しかし、この生命保険料控除の対象となる生命保険契約には、配偶者またはその他の親族という条件があります。つまり「同性パートナー」の場合には、これに該当しないので、生命保険料控除は使えないことになります。

ちなみに、離婚をした妻の生命保険を支払っている場合には、同じく生命保険料控除が使えないということになりますので、ご注意ください。

相続税や損害保険

「同性パートナー」の相続税はどうなるのか?

では、相続についてはどうでしょう? たとえば一般的には、生命保険を相続税対策に使うととても有効です。それは生命保険の保険金は、「みなし相続財産」になり、法定相続人の人数×500万円が非課税になるからです。

ところが「同性パートナー」の場合は、法定相続人ではないので、これを使うことができません。通常の相続税がかかってくるのです。

しかも、相続でいうと、法的な配偶者ではないので遺留分というものがありません。ですから相続は不利な立場になります。

損害保険での「同性パートナー」の扱いは

次に、損害保険では「同性パートナー」は、どうなっているのでしょうか?

自動車保険では、配偶者の定義を変更して、「同性パートナー」を配偶者として補償する動きがあります。

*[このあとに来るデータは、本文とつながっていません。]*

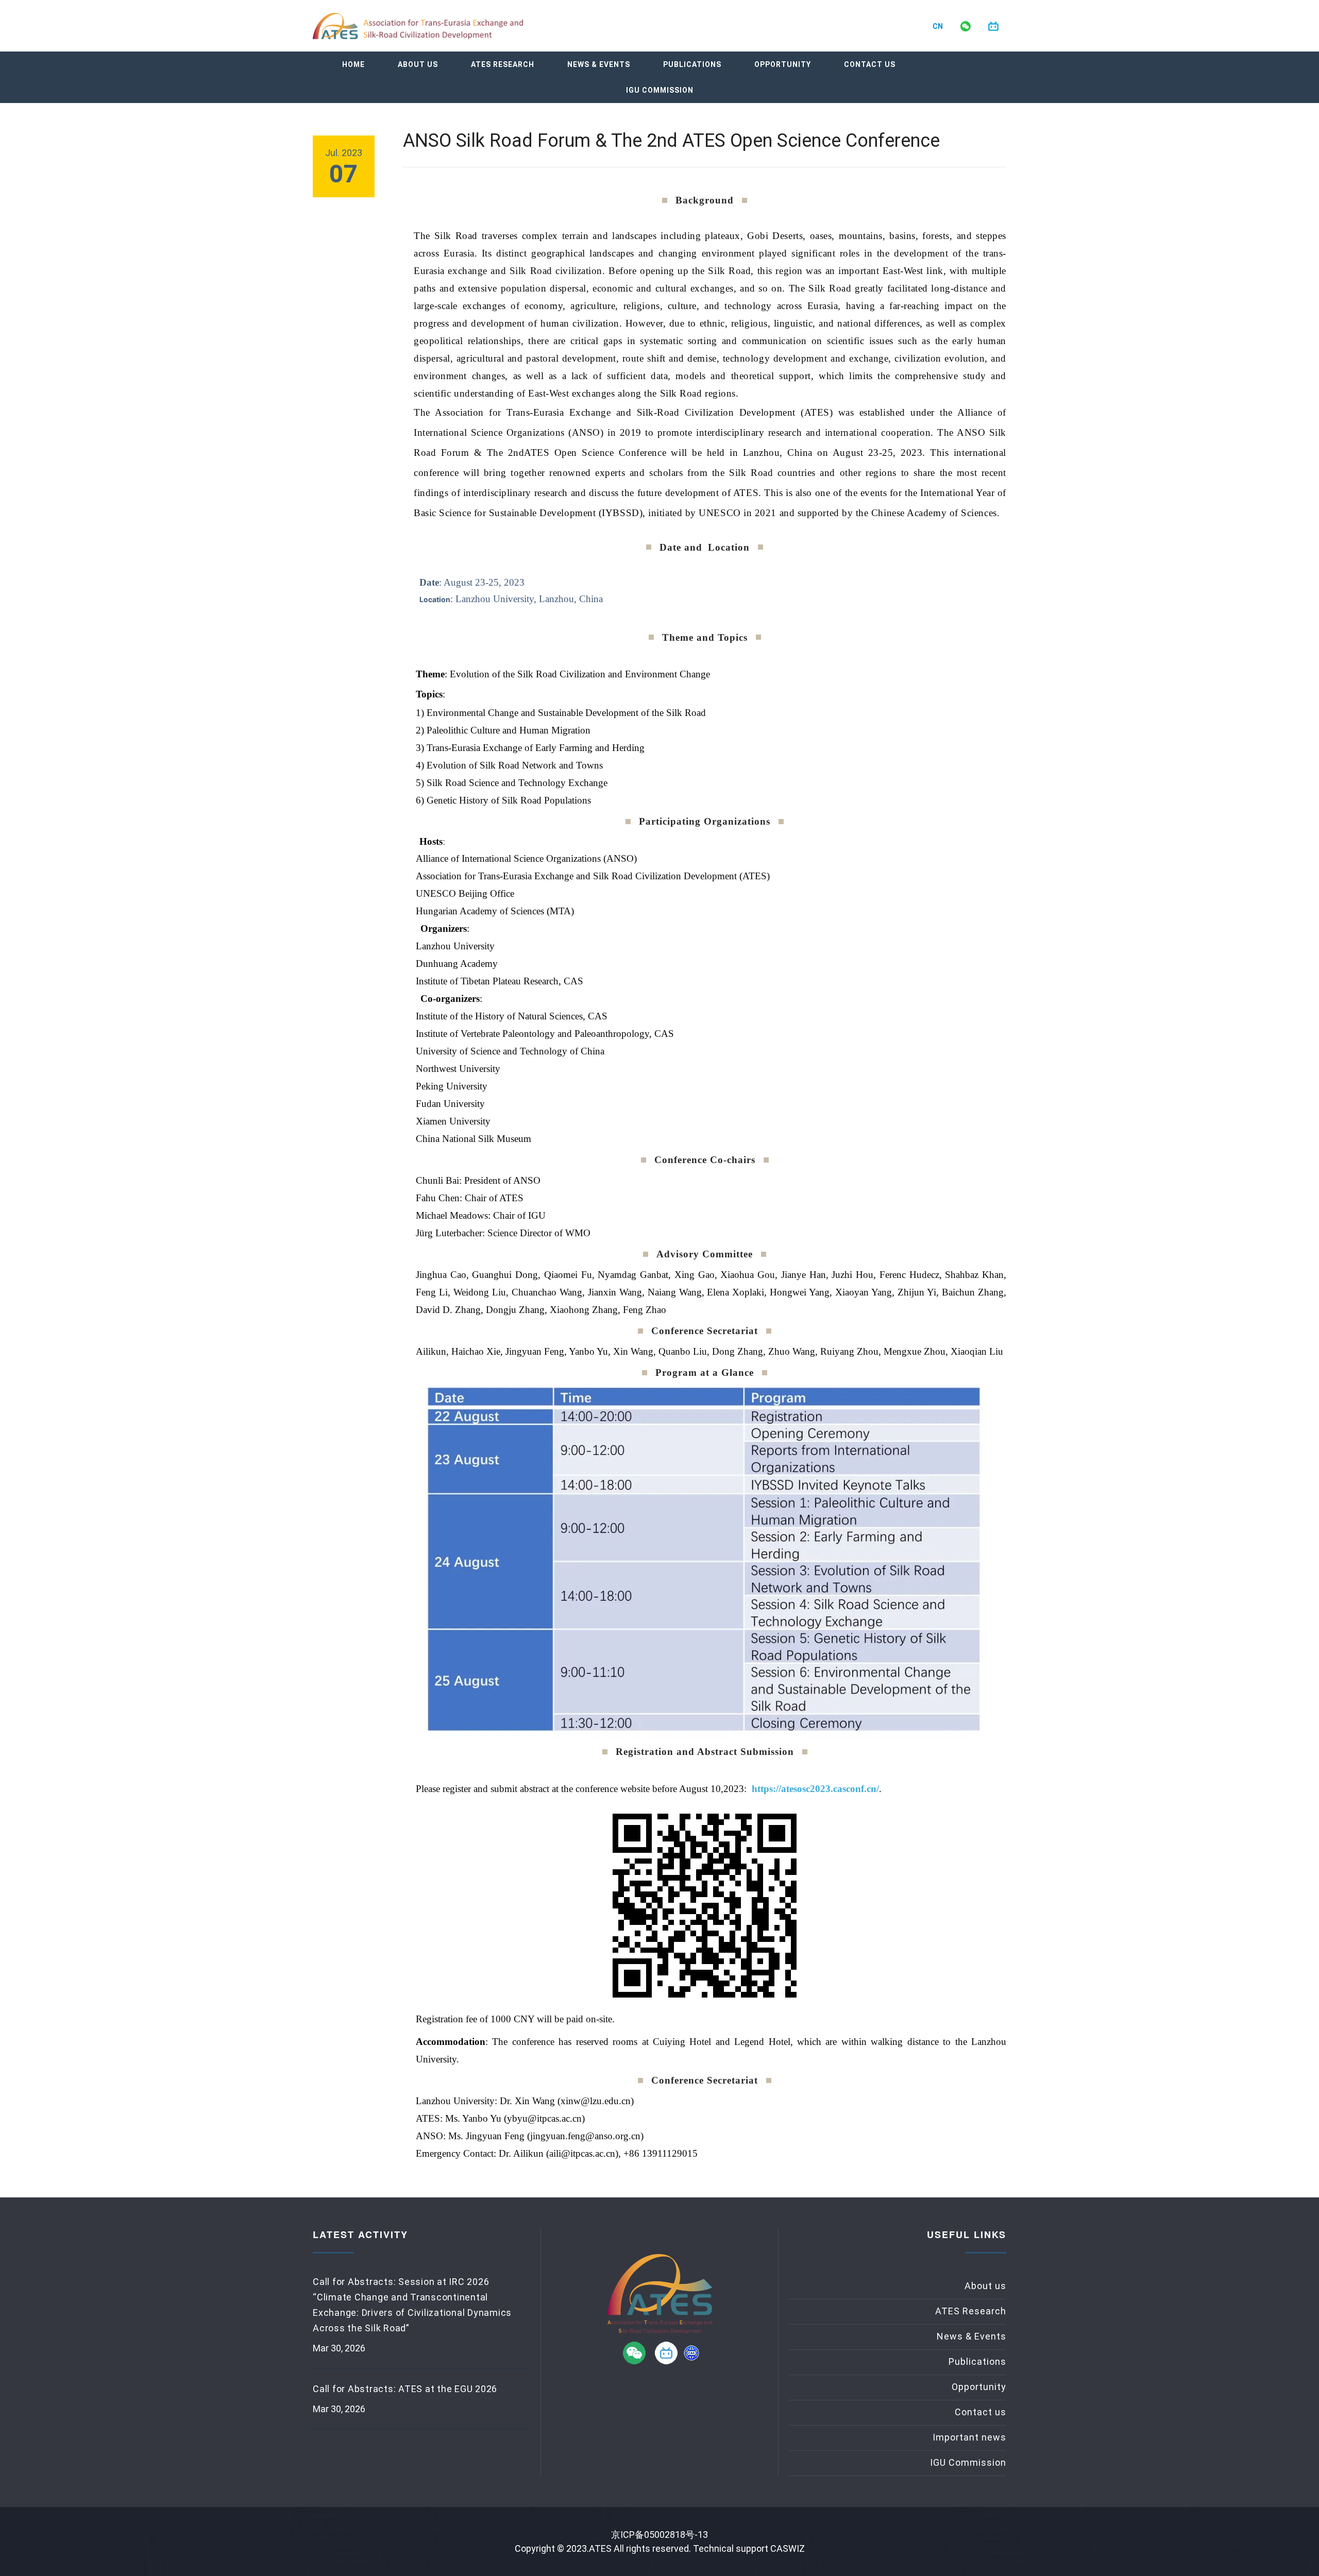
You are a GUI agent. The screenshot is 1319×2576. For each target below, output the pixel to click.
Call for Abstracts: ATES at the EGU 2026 (405, 2388)
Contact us (869, 64)
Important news (969, 2437)
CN (938, 26)
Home (353, 64)
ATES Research (502, 64)
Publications (692, 64)
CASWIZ (787, 2548)
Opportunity (782, 64)
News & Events (598, 64)
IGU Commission (660, 90)
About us (418, 64)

損保ジャパン日本興亜は、2017年に自動車保険の配偶者の定義を変更して「同性パートナー」も補償も受けられるようになりました。また、東京海上日動火災も、2017年に同性パートナーも配偶者として扱う「火災保険」「自動車保険」を発売しました。三井住友海上、あいおいニッセイ同和損保も2019年には、自動車保険の配偶者の定義を見直し「同性パートナー」も補償があります。

その他、金融機関のLGBTへの対応は

じつはLGBTへの理解の広がりは、保険だけではありません。金融業界のなかでも広がっています。

例えは、住宅ローンを組む場合に利用する「ペアローン」は、夫婦でしか使えませんでした。しかし今では「同性カップル」も利用できる金融機関も出てきました。

楽天銀行は、同性パートナーでも「連生団体信用生命保険」に加入ができます。また、マネックス証券では、性的マイノリティのために二人で貯蓄ができ資産管理のできる「パートナー口座」が開設されています。みずほ銀行では、本人以外の家族もキャッシュカードを持てる「代理カード」に「同性パートナー」を指定できます。

少しずつではありますが、金融機関もLGBTの方々の利便性をよくする動きが出てきています。しかし、まだまだ制約が多いのは事実です。そして個人の意識自体を変わっていくことも必要でしょうね。